_TEXT SECTION_.
**********
Figure 1: Protein backbone structures as open knotted space curves.
figure 1

(a) Backbone and some secondary structure of the protein with PDB ID 4COQ, chain A (Thermovibrio ammonificans alpha-carbonic anhydrase)48. (b) The backbone chain of carbon alpha atoms of the same protein as a piecewise-linear space curve. The colouring along the chain distinguishes different regions and does not have physical meaning. (c) The closure of an open curve from its termini to a point on a surrounding sphere by straight lines. (d) A 3-dimensional open curve and its planar projections in three perpendicular directions; each projection here gives an open knot diagram, where each crossing in the projection indicates which strand passes over or under the other. In this example, each projected knot diagram represents one of two different knot types, as explained in the text. Our analysis of open curves uses many such projections in different directions.

Here we present an alternative analysis of protein knots. Rather than closing the backbone curve in 3D, we consider projections of the open curve in every direction. Each projection is a 2-dimensional open knot diagram, a network of arcs intersecting at crossing points8. Three perpendicular projections of a simple open curve are depicted in Fig. 1(d). The endpoints of the diagrams in the red and green projections could be unambiguously joined and therefore be identified with usual closed knots. However, the endpoints in the blue projection are separated by a strand and cannot obviously be joined. Projections like this correspond to virtual knots, which generalize the ‘classical’ knots, capturing the open nature of the diagram via virtual knot types13. This identification of open diagrams with classical and virtual knots is called virtual closure.
**********
_MATERIAL PROVIDED_.

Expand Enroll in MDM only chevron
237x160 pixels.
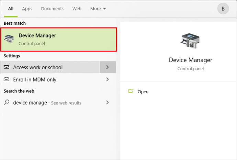click(108, 79)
**********
_ACTIONS TO TAKE_.
1 - The passage on protein knots describes three projections of an open curve by color. List each color and state whether that projection's endpoints can be joined.
2 - Write the next part of the passage on protein knots, picking up after its last sentence.

_RESULTS FOR THE EXERCISE_.
1 -
- Red: the endpoints can be joined without ambiguity.
- Green: the endpoints can be joined without ambiguity.
- Blue: a strand separates the endpoints, so they cannot obviously be joined.

2 -
The topological character of the open protein backbone chain is fully characterised by the distribution of different classical and virtual knots resulting from virtual closure over different projection directions. An advantage of this new method is that it allows a more subtle refinement of the knot distribution associated with an open curve, as the inclusion of virtual knots can better capture the conformations of backbones where tangling is evident but no single knot type dominates. This analysis appears particularly suitable for protein curves, and relates to the distinction between deep and shallow knotting. We quantify these changes, and suggest how these techniques could apply to specific other systems of open curves.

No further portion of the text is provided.